Written request. Reproduce the lines of the records verbatim, from the first line through the line containing "This screenshot has width=1920, height=1080. I".

[Records excerpted from a collection]

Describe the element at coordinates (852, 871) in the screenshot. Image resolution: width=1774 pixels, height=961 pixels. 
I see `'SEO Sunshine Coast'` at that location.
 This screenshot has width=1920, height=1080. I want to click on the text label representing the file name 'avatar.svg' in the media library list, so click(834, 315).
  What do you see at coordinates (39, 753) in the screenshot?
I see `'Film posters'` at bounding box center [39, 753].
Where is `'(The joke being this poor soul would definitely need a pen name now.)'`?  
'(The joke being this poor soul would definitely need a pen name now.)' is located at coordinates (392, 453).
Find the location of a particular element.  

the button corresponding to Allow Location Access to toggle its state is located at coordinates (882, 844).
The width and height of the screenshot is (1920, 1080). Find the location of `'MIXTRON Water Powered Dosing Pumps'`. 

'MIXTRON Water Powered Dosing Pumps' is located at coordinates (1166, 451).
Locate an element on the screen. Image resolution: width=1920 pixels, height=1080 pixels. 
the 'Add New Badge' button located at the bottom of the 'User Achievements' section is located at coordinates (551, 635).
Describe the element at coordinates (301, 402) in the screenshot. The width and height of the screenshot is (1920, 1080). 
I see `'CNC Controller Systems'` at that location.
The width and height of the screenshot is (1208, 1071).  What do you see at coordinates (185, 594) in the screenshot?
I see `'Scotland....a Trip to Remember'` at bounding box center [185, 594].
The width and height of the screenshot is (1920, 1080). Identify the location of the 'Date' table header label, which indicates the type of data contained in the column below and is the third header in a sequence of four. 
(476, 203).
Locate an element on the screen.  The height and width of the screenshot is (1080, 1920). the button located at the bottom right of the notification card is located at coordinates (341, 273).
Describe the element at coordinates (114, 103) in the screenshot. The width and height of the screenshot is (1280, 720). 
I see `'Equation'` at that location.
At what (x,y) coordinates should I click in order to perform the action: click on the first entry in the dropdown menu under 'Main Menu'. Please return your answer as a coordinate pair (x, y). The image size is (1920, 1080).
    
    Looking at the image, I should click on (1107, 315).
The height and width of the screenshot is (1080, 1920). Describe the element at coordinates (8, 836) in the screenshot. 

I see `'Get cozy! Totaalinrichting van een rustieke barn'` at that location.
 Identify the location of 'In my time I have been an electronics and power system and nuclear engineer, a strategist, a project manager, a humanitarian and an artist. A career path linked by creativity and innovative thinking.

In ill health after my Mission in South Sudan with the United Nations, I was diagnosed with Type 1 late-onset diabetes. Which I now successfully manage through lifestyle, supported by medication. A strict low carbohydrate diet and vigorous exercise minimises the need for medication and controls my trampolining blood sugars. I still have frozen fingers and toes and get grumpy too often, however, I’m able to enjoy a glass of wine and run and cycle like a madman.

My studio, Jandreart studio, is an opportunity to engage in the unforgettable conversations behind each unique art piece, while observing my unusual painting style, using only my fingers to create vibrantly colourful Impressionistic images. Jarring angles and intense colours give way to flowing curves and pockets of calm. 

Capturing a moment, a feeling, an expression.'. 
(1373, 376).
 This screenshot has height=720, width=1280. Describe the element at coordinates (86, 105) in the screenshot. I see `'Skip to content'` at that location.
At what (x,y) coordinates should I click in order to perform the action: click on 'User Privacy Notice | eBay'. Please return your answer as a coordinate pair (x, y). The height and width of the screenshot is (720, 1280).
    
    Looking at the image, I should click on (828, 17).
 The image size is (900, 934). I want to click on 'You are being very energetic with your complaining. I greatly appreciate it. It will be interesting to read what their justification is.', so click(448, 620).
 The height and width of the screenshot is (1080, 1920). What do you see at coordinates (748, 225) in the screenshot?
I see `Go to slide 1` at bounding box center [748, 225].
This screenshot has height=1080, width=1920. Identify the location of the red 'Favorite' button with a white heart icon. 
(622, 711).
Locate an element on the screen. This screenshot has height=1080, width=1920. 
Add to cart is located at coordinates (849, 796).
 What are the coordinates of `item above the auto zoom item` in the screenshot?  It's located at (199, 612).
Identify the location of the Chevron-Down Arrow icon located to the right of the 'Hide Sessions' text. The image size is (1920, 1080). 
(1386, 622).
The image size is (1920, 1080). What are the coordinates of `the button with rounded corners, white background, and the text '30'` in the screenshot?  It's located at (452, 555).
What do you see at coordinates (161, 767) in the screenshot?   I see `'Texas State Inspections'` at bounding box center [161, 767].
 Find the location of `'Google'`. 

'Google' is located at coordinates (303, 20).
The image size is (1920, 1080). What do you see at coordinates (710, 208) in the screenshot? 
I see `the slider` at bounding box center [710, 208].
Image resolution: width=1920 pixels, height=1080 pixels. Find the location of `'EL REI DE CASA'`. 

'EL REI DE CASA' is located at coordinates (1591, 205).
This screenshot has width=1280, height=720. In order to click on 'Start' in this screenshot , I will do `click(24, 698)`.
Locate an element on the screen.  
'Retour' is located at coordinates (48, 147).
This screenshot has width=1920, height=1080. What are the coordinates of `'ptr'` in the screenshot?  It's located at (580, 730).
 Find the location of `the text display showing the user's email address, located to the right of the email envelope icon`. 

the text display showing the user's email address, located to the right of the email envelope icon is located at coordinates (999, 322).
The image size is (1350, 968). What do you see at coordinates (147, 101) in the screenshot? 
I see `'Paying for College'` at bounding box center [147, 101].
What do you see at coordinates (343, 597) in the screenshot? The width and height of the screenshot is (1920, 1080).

Solution for this exercise.
Describe the element at coordinates (852, 871) in the screenshot. Image resolution: width=1774 pixels, height=961 pixels. 
I see `'SEO Sunshine Coast'` at that location.
 This screenshot has width=1920, height=1080. I want to click on the text label representing the file name 'avatar.svg' in the media library list, so click(834, 315).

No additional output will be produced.